The next big question is, which comparisons you actually want to do and what assumptions you are making. E.g. are you estimating a separate effect of the intervention at each time? Or are you assuming there is an effect of identical size at each time that is being estimated across all times? Depending on this your model might have further terms for intervention (e.g. dummy coded to 1=intervention group, 0=control group) and/or also time by intervention interaction terms (e.g. effect at beginning, effect at middle time, effect at end of study).
The denominator degrees of freedom (in part answering the question you were asking regarding the effective number of observations) would have to be estimated, one method that is supposed to have good operating characteristics is the Kenward-Rogers method implemented in many software packages (e.g. SAS).

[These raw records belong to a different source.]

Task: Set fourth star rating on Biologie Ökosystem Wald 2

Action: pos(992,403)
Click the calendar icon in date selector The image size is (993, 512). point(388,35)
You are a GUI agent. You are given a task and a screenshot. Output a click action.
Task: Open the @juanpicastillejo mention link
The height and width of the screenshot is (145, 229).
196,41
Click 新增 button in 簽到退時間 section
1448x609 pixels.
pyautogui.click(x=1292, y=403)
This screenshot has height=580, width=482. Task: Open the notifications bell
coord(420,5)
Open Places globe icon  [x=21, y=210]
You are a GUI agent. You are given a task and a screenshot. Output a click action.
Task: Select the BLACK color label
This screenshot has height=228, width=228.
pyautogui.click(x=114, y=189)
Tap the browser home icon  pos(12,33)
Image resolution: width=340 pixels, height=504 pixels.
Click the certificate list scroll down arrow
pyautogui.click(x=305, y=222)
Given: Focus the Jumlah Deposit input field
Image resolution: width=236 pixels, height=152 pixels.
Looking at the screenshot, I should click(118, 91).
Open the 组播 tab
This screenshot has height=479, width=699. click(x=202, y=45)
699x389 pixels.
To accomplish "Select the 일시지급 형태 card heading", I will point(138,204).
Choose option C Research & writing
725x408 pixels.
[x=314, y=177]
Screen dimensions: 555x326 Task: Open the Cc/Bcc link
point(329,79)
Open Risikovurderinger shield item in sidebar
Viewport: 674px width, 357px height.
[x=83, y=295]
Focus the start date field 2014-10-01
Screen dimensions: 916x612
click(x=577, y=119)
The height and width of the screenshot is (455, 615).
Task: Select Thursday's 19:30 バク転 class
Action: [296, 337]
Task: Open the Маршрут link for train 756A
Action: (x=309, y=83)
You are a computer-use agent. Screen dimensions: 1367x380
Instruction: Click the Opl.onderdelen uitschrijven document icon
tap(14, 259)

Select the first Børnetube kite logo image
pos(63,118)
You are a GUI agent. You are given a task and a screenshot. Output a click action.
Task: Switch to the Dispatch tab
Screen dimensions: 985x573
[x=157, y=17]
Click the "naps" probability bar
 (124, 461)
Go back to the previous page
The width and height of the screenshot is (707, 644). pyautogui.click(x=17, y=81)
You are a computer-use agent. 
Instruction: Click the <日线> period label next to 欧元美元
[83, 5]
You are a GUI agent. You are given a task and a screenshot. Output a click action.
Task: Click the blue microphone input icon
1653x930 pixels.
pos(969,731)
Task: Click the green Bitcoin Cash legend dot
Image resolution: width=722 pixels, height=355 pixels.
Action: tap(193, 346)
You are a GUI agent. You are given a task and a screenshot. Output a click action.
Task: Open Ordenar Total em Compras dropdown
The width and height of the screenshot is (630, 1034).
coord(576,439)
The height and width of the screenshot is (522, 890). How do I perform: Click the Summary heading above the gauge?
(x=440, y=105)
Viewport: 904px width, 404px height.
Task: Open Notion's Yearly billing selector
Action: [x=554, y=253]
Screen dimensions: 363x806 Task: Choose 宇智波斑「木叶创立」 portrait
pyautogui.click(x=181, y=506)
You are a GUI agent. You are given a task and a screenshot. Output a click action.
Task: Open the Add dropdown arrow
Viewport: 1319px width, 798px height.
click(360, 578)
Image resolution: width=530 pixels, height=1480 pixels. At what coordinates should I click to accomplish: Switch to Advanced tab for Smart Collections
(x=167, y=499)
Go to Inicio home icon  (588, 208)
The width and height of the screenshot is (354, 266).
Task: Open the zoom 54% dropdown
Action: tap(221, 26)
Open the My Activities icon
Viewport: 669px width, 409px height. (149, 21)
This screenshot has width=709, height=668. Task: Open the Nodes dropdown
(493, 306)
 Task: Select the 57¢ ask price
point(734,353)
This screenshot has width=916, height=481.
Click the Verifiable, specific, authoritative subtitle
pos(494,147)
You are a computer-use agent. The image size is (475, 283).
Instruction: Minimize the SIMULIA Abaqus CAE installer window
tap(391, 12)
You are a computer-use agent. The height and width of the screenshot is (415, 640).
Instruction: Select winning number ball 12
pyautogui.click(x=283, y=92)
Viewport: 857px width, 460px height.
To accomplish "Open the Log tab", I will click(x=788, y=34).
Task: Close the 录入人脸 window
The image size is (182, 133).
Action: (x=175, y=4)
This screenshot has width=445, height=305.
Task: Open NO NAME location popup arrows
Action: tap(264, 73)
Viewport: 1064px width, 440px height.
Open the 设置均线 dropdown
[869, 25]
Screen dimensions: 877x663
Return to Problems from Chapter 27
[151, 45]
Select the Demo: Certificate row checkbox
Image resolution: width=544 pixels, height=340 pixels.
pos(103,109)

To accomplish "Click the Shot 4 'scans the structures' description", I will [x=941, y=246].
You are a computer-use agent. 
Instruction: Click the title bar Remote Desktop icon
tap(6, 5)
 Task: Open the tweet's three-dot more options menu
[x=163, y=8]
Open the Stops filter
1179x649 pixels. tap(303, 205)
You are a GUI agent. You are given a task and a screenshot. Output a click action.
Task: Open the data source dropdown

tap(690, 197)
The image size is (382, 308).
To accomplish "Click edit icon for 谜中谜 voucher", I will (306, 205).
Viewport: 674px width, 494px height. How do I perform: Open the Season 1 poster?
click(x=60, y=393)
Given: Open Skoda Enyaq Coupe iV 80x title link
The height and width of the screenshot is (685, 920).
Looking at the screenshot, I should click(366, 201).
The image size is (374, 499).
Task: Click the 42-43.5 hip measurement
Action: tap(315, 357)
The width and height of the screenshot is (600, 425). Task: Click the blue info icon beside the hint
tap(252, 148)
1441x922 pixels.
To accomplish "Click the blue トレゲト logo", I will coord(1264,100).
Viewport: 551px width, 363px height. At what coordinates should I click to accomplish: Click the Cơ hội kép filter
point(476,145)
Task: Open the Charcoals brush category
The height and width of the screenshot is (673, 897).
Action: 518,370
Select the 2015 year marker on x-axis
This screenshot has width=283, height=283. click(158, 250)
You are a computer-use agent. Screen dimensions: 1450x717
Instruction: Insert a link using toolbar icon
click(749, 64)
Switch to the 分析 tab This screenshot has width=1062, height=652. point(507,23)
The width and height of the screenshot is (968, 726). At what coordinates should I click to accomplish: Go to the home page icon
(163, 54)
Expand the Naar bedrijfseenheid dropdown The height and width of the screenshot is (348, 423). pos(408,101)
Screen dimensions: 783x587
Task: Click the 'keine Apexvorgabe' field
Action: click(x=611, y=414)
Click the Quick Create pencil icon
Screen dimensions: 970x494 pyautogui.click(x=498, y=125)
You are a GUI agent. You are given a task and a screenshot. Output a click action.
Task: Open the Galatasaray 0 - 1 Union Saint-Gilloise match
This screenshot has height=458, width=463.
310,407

A MANOVA would have at most 21 complete records (depending on whether missing values are always in the same individuals) and some use could be made of the incomplete records. E.g. the repeated measures model I described above would implicitly impute by the type of model I am describing, which would occur under a missing at random assumption, which may or may not be valid.
A: Thank you very much for your reply Björn, it helped a lot. I only got one group (treatment group), and I want to examine that if there is a time effect on the group. The first assessment was prior the treatment, so I think it should be treated as covariance. So I think I should run repeated measures ANCOVA for each DV, am I right?